AN: One of these ideas that had
been on my mind for quite some time, but finally burst out when I was
bored sitting on a plane and then at the airport (bless my wonderful
new MacBook with the incredibly long battery life!). Since last time
that happened (on a train) so many of you wanted to help with my
train tickets so I’d write more, you can now send all donations
to my personal Impoverished-Almost-Former-Student-Writer’s-Fund!
If you like the story, that is. LOL!!
Anyway, many thanks to
wonderful Staz – for her enthusiastic willingness to read my
stuff over and over again, even at the oddest hours and when she has
no time whatsoever. You are the bestestest!
Please enjoy, and
feedback and constructive criticism are very much appreciated.
o
o o o o o
Need
Harm slammed his front door
closed with force and heavily dropped down on his couch. Then bounced
right back up; too agitated to sit. Like a caged lion, he circled his
apartment. Only the intuitive awareness of its layout kept him from
bumping into his furnishings, as he paid not one iota of attention to
where he was going.
He was angry. Furious, even. With her.
With the whole situation. But most of all with himself. No point in
avoiding that harsh bit of reality. He shouldn’t have kissed
her. She was getting married. He had a girlfriend. He shouldn’t
have kissed her.
But she had kissed him first, his mind
iterated. It was her fault anyway. All of it!
Wasn’t
it?
He stomped another circle around his couch. Then ripped
off his suit jacket and flung it somewhere in the vicinity of the
back of his sofa.
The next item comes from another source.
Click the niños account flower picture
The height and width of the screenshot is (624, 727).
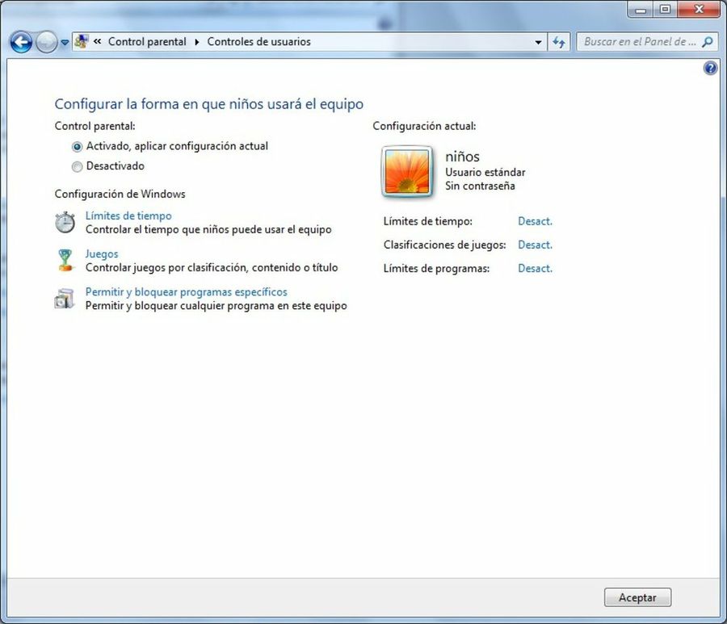pos(407,171)

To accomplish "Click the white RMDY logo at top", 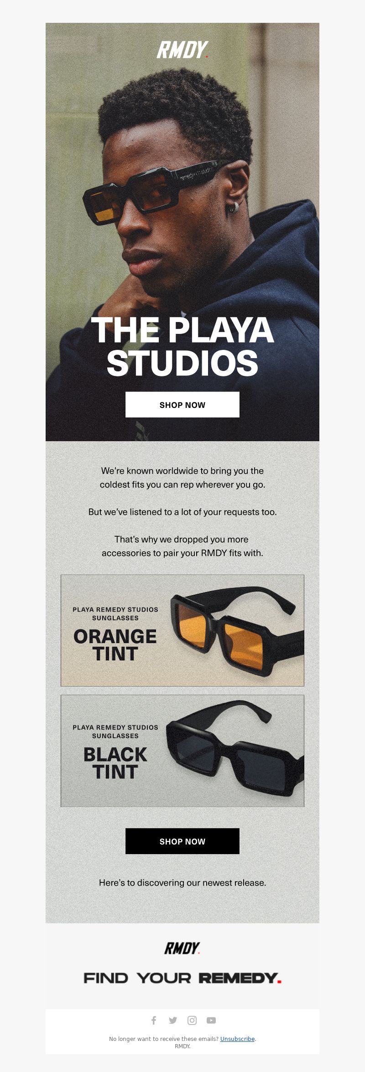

That used to be his favorite suit. He didn’t
think he could ever wear it again. Now it would always remind him of
the night where he had been closer to her than ever before. Where he
had touched her, felt her, smelt her. Tasted her soft sweet lips as
they became pliable against his. Where he had everything he had
always wanted in his arms. Only to lose it, her, anyway.
He
toed off his shoes and found detached satisfaction from chucking them
through the air by a shake of each foot. One shoe twirled high, then
landed on his coffee table with a dull clank. The other was more
satisfying. It zoomed through the room in a straighter line and
smashed onto his window sill, toppling over two potted herbs. Basil,
shoe and rosemary all landed in the sink, shattering the clay pots as
well as a number of dishes and glasses that had been sitting in it,
waiting to be rinsed. He liked the accompanying noise. Something was
irreversibly broken, never to be whole again. How fitting.
Getting
rid of Renée tonight had been surprisingly easy. She had been
subdued for the rest of the party, and he was well aware that Renée,
actually every guest at that party, had noticed that the bride-to-be
had spent at least half the evening outside on the porch with him,
instead of inside at her fiancé’s side. He knew he
should feel guiltier about the whole evening, but he didn’t.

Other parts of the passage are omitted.